I don't know why you're doing your best to justify this fabulous wealthy doctor meme. That may have been a real thing in the 80's before medicare started cutting payments, but it's not a real thing now. The wealthy healthcare provider that you're looking for is the Pharmacist, not the Physician/General Practitioner.

EDIT: BTW where are you getting this nonsense about $800 aspirin? Are you just making up crap?
 
That could be what he billed to the insurance company. The way the game works is this: If the visit actually cost $54, then you bill four times what you expect to get, and then settle for a 25% payment. If you only bill $54, expecting to get the whole thing, then you'll only get $13 and change and go out of business. That's why health care providers need people who specialize in prying money out of the government and insurance companies.

That's not what Maggie said. She said that Medicare billed $129 and settled for $43 and the supplemental picked up the rest. So the doctor didn't get paid $13. They got paid $54. If her doctor sees patients like my doctor does (1 every 15 minutes), than that's still $600,000 year. Ain't nobody going broke making that kind of money.
 
Staff, lease, Equipment. As for the number of patients, I'd cut that in half. It takes longer than 15 minutes a patient, they may have to run minor tests, and for ****s sake they'll need breaks just to get away from bad customers. And again, these doctors have school loans that need to be paid off and some of them may even have families by the time they see their first patient.

I don't know why you're doing your best to justify this fabulous wealthy doctor meme. That may have been a real thing in the 80's before medicare started cutting payments, but it's not a real thing now. The wealthy healthcare provider that you're looking for is the Pharmacist, not the Physician/General Practitioner.
GP's on average make @ $180K, which puts that household in the top US quintile. If they own their own practice, they make much more.
 
Staff, lease, Equipment. As for the number of patients, I'd cut that in half. It takes longer than 15 minutes a patient, they may have to run minor tests, and for ****s sake they'll need breaks just to get away from bad customers. And again, these doctors have school loans that need to be paid off and some of them may even have families by the time they see their first patient.

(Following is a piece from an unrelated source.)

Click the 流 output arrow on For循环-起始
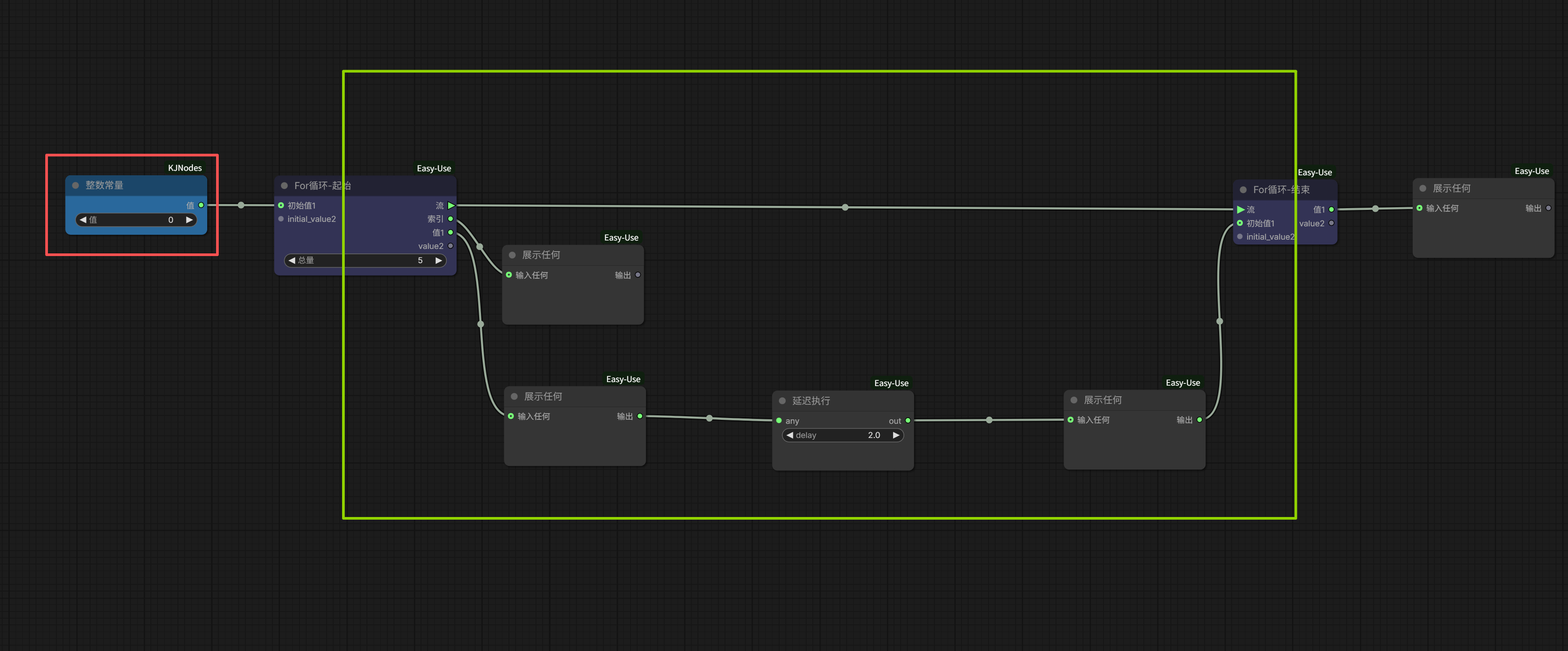1568x651 pixels. (x=451, y=206)
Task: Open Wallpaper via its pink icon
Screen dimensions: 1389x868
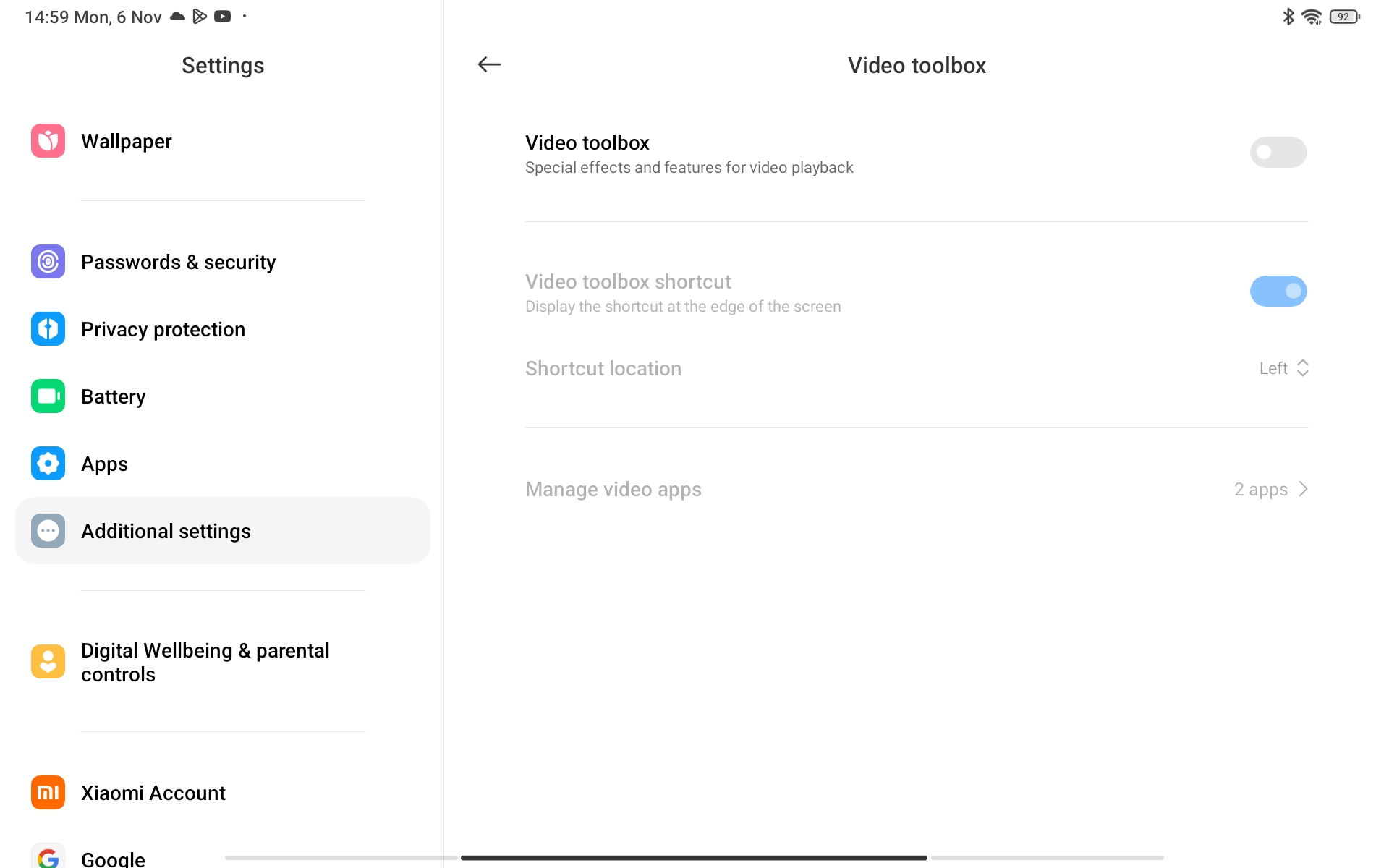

I don't know why you're doing your best to justify this fabulous wealthy doctor meme. That may have been a real thing in the 80's before medicare started cutting payments, but it's not a real thing now. The wealthy healthcare provider that you're looking for is the Pharmacist, not the Physician/General Practitioner.

EDIT: BTW where are you getting this nonsense about $800 aspirin? Are you just making up crap?

Excuse me while I don't grab a Kleenex, crying over the poor doctors who are going broke. :lol:

As far as the $800 aspirin, I was stretching a bit, but my uncle did get charged $50 for an aspirin when he went into the hospital. Are you going to justify a $50 aspirin? A $25 aspirin? A $5 aspirin? Medical costs are out of control. That is no surprise. A bottle of aspirin costs like $3 for 50 aspirin.

You live in Nevada - maybe you are justifying the doctors making so much money because they have to in Nevada. Nevada is one of the highest states out there for medical malpractice. Where a place like Minnesota might pay only $4,000 a year for malpractice insurance, Nevada could pay upwards of $200,000.

Why is that?
 
Excuse me while I don't grab a Kleenex, crying over the poor doctors who are going broke. :lol:

As far as the $800 aspirin, I was stretching a bit, but my uncle did get charged $50 for an aspirin when he went into the hospital. Are you going to justify a $50 aspirin? A $25 aspirin? A $5 aspirin? Medical costs are out of control. That is no surprise. A bottle of aspirin costs like $3 for 50 aspirin.

You live in Nevada - maybe you are justifying the doctors making so much money because they have to in Nevada. Nevada is one of the highest states out there for medical malpractice. Where a place like Minnesota might pay only $4,000 a year for malpractice insurance, Nevada could pay upwards of $200,000.

Why is that?

Because the trial lawyers in Nevada paid for the privilege. ;)

Thanks, Superfly. I learned something. I was shocked to see your $4,000 estimate for Minnesota; but further investigation shows you're correct. Wow.